This is page 2 of:
Amazon’s Details Expose Cloud’s Ugly Side
With the sudden loss of a usable network, many storage nodes lost contact with their replicas. Amazon’s system is set up so that when that happens, the storage node assumes the replica has gone bad and immediately begins searching for a place to create a new replica. Normally, that would happen in milliseconds. But it wasn’t until techs identified and corrected the network mistake that those storage nodes could try to mirror themselves.
When the network was restored, it was a catastrophe. A large number of nodes simultaneously went looking for places to replicate. The available free storage was quickly exhausted, leaving many nodes stuck in a loop, searching for free space—what Amazon called a “re-mirroring storm” that prevented 13 percent of the storage volumes in the affected availability zone from doing anything other than looking for space that wasn’t there.
All those requests for more space were hammering on a software control plane that did the work of creating new storage volumes. Because the control plane was configured with a long time-out period, requests for space began to back up. That used up all the processor threads for the control plane, which locked that up. Result: The problems spread from a single availability zone to other cloud availability zones in the Virgina datacenter.

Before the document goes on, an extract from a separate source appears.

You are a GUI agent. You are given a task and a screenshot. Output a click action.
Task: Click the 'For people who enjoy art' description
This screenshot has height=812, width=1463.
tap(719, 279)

At 2:40 AM Los Angeles time—two hours after the original network mistake—techs disabled the capability of nodes in the original availability zone to ask for new space. By 2:50 AM, the control plane began to stabilize.

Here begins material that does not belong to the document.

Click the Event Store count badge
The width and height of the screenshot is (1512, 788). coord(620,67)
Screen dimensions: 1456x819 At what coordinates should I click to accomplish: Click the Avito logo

But by 5:30 AM, as the number of stuck storage nodes increased, the control plane began to fail again—and this time, it was knocked out entirely. At 8:20 AM, techs began disabling all communication between storage nodes in the original availability zone and the control plane. Once again, everything outside that zone began returning to normal.

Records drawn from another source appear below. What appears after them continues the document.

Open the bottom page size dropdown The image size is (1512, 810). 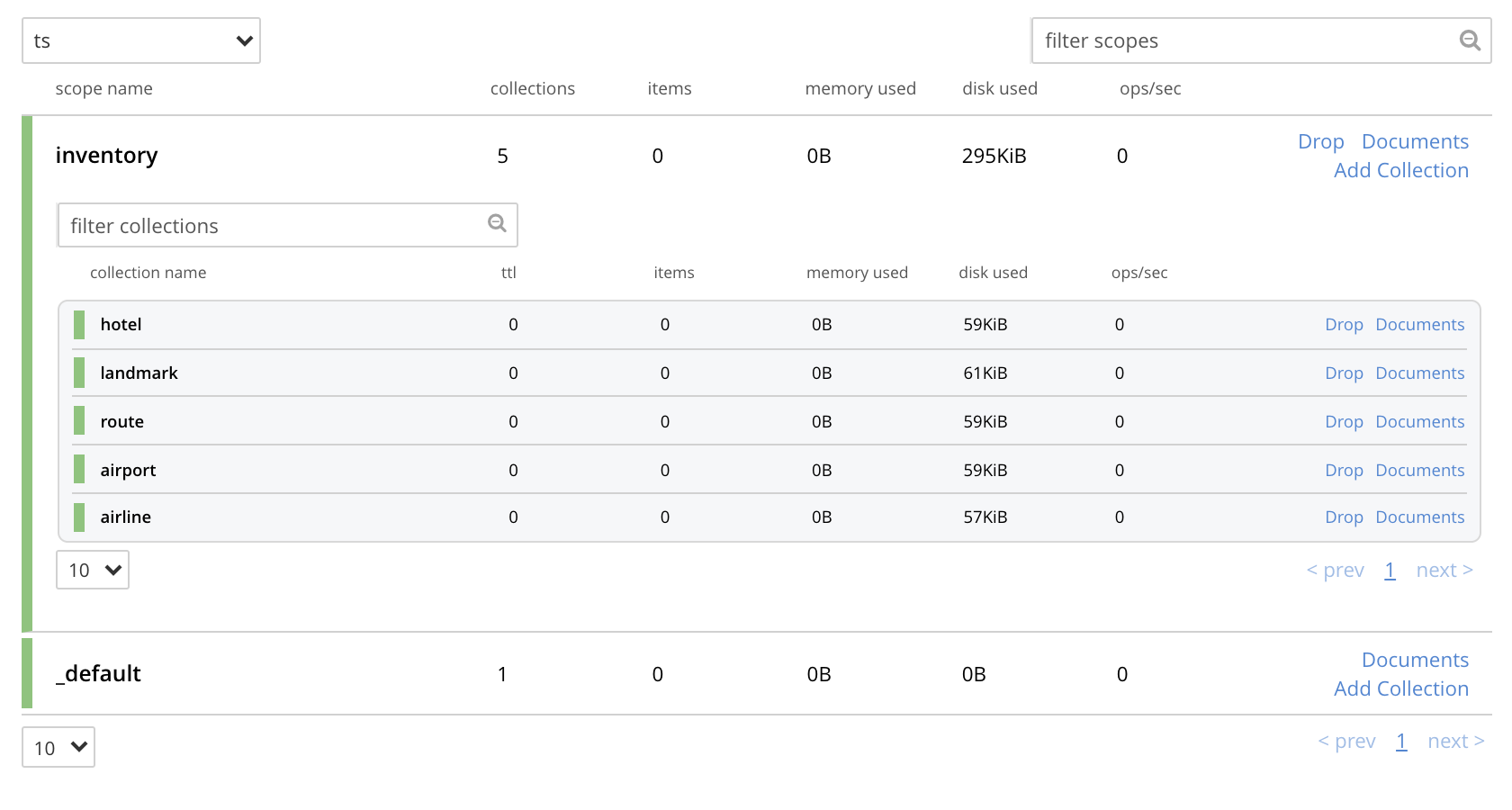[58, 747]
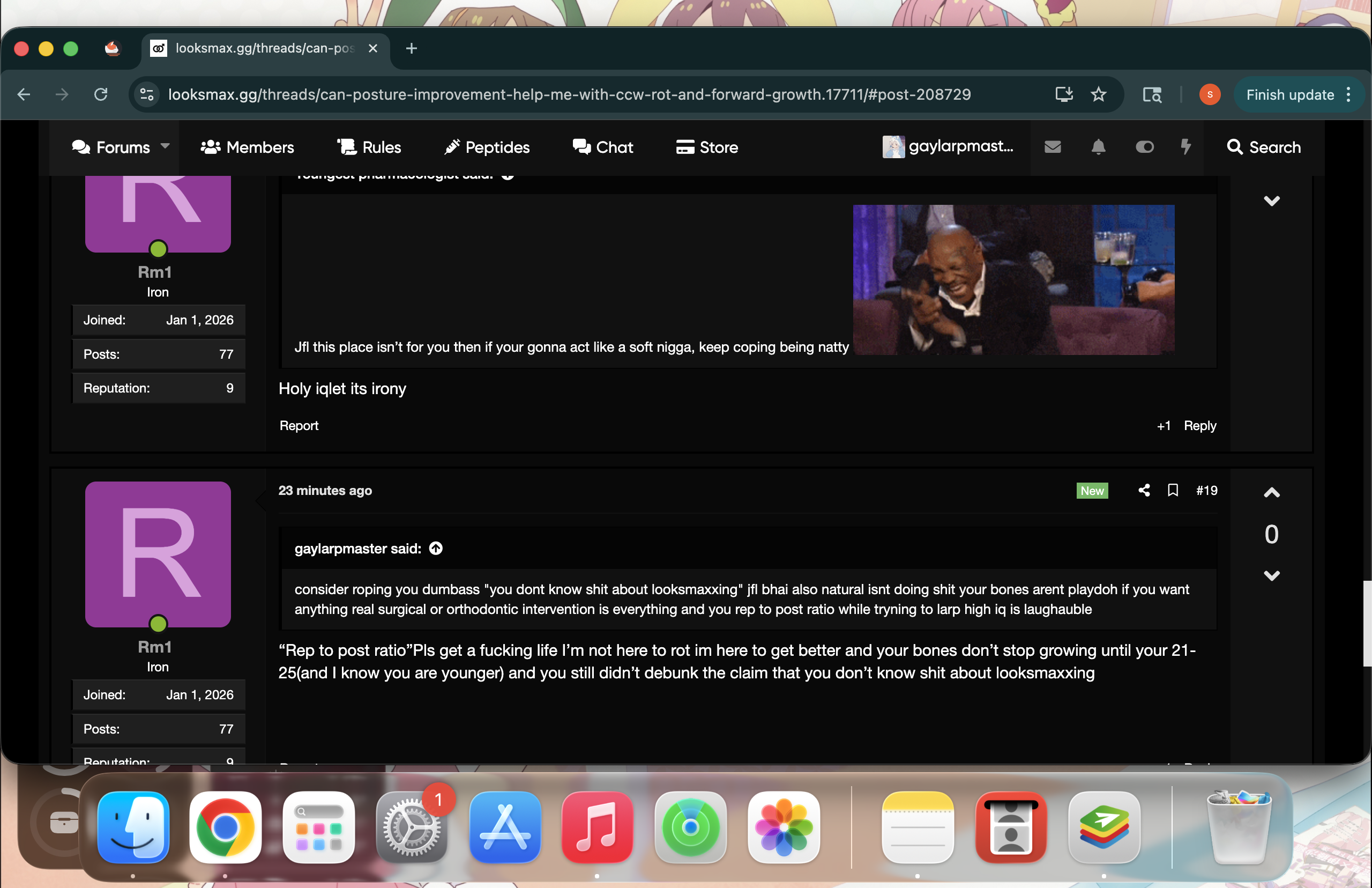Reply to post #19
Viewport: 1372px width, 888px height.
point(1200,764)
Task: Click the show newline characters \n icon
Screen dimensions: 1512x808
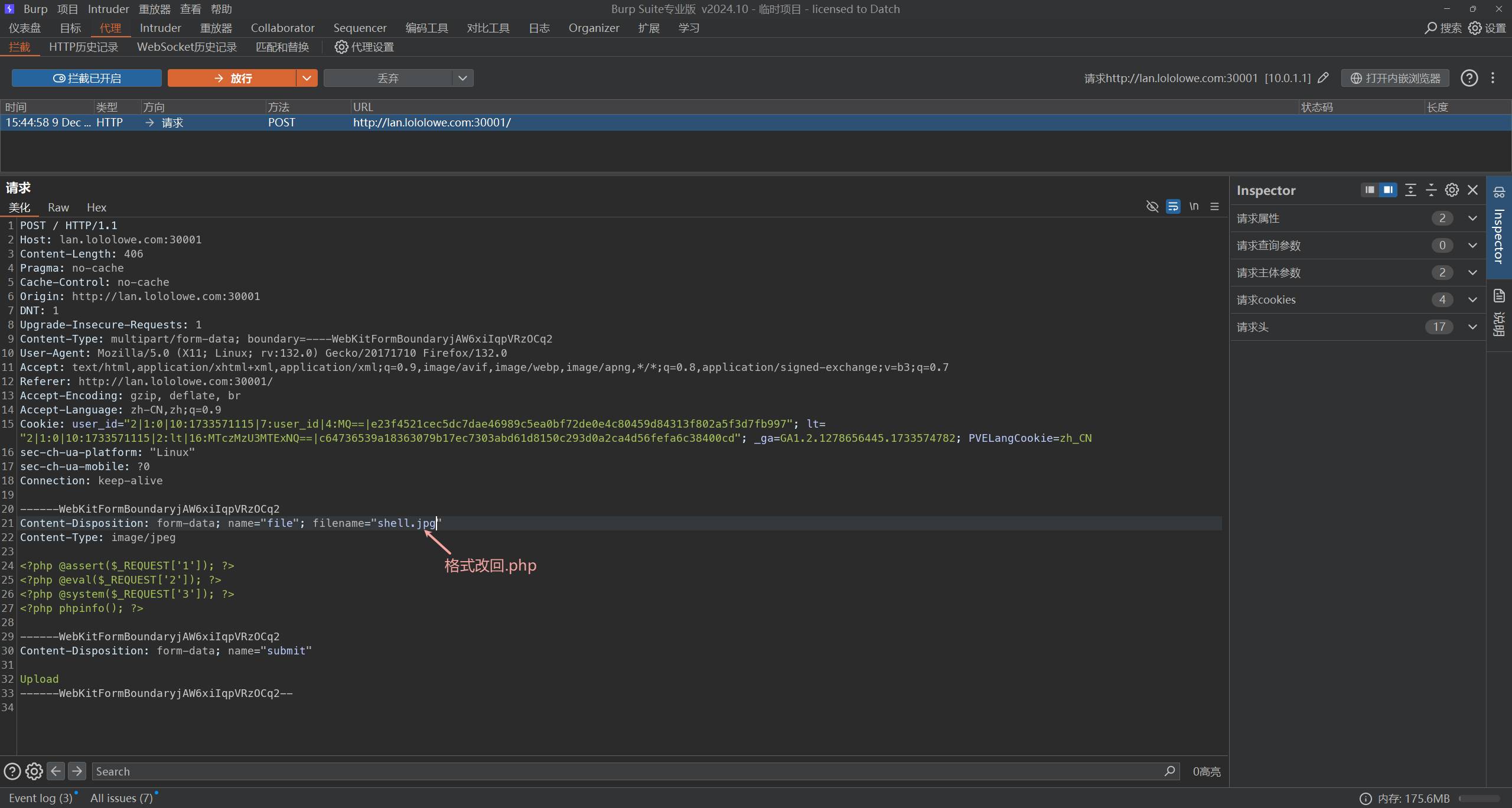Action: click(x=1194, y=206)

By 11:30 AM, techs figured out a way to block the servers in the problem zone from asking each other for storage space that none of the other servers had, either. By 12:00 PM, error rates had returned to near normal—but the number of stuck volumes was back up to 13 percent.
And the only way to get them unstuck was to physically bring in lots more storage. There was no way to kill off the many stuck data replicas until working replicas were created, nor was there space to create the working replicas without new hardware. Amazon couldn’t even use its own cloud services for that storage—its “regions” are kept isolated from each other to keep problems from spreading.
Techs weren’t able to start adding new storage until 2:00 AM on April 22—more than a day after the start of the outage.
May 5th, 2011 at 1:21 pm
I have to disagree with the simplistic takeaway that 24/7 systems are inherently riskier than 23/7 systems. “23/7” is just a name I gave for anything less than 24/7 that requires a maintenance window. My experience is that the risk is virtually the same, just different.
I have a lot of experience with our 24/7 systems, and dealing with interfaces to many third-party applications and hosts of both flavors. I find that when issues arise with 24/7 systems, they tend to be smaller in nature and get diagnosed and resolved quicker. 23/7 systems on the other hand, while issues may be less often, when they occur, they have a much higher chance of being catastrophic in nature and take much longer to get resolved. There are always exceptions on both sides but this has been my experience.